The central character of Tracy Letts’s latest is a 50ish dude at the tail end of a long, tough divorce. We meet Wheeler (Ian Barford) at the top of the show as he’s moving into his own new apartment after living for some time in his soon-to-be-ex-wife’s garage; helping him move boxes is longtime friend Paul (Tim Hopper), who already has a woman in mind to set him up with. But Wheeler already has his eye on a much-younger new coworker, and he’s about to meet a precariously vulnerable new neighbor who will also catch his eye.

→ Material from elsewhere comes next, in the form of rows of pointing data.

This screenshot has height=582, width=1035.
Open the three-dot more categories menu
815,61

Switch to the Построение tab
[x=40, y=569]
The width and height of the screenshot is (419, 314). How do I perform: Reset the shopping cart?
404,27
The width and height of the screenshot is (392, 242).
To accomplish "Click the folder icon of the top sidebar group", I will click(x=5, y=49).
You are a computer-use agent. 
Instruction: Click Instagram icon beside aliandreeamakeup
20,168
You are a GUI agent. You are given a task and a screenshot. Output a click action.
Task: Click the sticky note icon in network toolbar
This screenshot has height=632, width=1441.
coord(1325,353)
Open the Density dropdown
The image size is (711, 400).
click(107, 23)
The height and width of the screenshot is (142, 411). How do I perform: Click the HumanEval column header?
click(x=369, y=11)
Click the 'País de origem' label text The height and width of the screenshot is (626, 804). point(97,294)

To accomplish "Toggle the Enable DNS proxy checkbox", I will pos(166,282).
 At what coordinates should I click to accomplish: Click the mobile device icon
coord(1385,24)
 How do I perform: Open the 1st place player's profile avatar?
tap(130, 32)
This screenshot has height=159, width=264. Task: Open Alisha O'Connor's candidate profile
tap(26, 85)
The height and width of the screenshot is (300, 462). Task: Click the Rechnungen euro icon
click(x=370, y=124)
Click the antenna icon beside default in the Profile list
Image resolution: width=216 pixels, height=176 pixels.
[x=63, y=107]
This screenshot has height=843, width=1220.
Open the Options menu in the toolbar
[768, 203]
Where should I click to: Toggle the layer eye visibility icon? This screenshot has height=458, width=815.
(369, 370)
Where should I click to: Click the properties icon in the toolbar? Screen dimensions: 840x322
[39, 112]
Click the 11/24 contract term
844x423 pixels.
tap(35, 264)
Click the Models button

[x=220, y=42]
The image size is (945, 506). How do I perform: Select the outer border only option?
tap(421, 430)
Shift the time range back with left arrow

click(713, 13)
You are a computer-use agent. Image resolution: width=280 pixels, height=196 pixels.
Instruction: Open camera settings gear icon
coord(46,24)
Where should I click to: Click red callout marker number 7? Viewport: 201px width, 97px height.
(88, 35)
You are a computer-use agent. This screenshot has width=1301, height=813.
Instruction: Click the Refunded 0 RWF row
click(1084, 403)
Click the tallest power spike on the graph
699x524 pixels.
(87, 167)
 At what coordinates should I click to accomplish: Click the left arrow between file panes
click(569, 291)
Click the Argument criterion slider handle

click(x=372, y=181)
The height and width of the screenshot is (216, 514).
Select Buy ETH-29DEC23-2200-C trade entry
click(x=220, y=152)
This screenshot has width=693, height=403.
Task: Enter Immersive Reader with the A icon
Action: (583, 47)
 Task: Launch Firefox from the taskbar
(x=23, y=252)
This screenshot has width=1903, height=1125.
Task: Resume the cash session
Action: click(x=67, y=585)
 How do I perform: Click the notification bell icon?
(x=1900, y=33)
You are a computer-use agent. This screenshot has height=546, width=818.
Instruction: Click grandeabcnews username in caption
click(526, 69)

Wheeler and Paul’s opening dialogue positions them as middle-aged analogues of the characters in High Fidelity, riffing on the hotness of the screen actor Ali MacGraw in various roles that all hit theaters before they hit puberty. But Paul, a college pal who’s long been married to Margaret (Sally Murphy), a classmate whom Wheeler dated first, ropes Wheeler into a blind date with Jules (Cora Vander Broek), Margaret’s former “life coach”—a profession that Wheeler predictably and dickishly writes off as fake. Yet as Wheeler flails his way through rejecting commitment with Jules in favor of what he sees as a total reboot with Minnie (Kahyun Kim), it’s clear Wheeler could use some outside guidance.
Letts doesn’t necessarily want us to sympathize with Wheeler as he rolls destructively through this minefield, I don’t think. But he also seems to want us to root for Wheeler’s redemption—which, to make a comparison I imagine Letts would hate, feels like rooting for the toxic Violet Weston to prevail in his Pulitzer Prize winner August: Osage County. Thrashing toward decency in the play’s final moments, Wheeler gets a snapshot of his old self, and a shot at forgiveness of his selfish ways that doesn’t feel totally earned.
Steppenwolf Theatre Company. By Tracy Letts. Directed by Dexter Bullard. With Ian Barford, Tim Hopper, Kahyun Kim, Sally Murphy, Caroline Neff, Cora Vander Broek, Troy West. Running time: 2hrs 50mins; one intermission.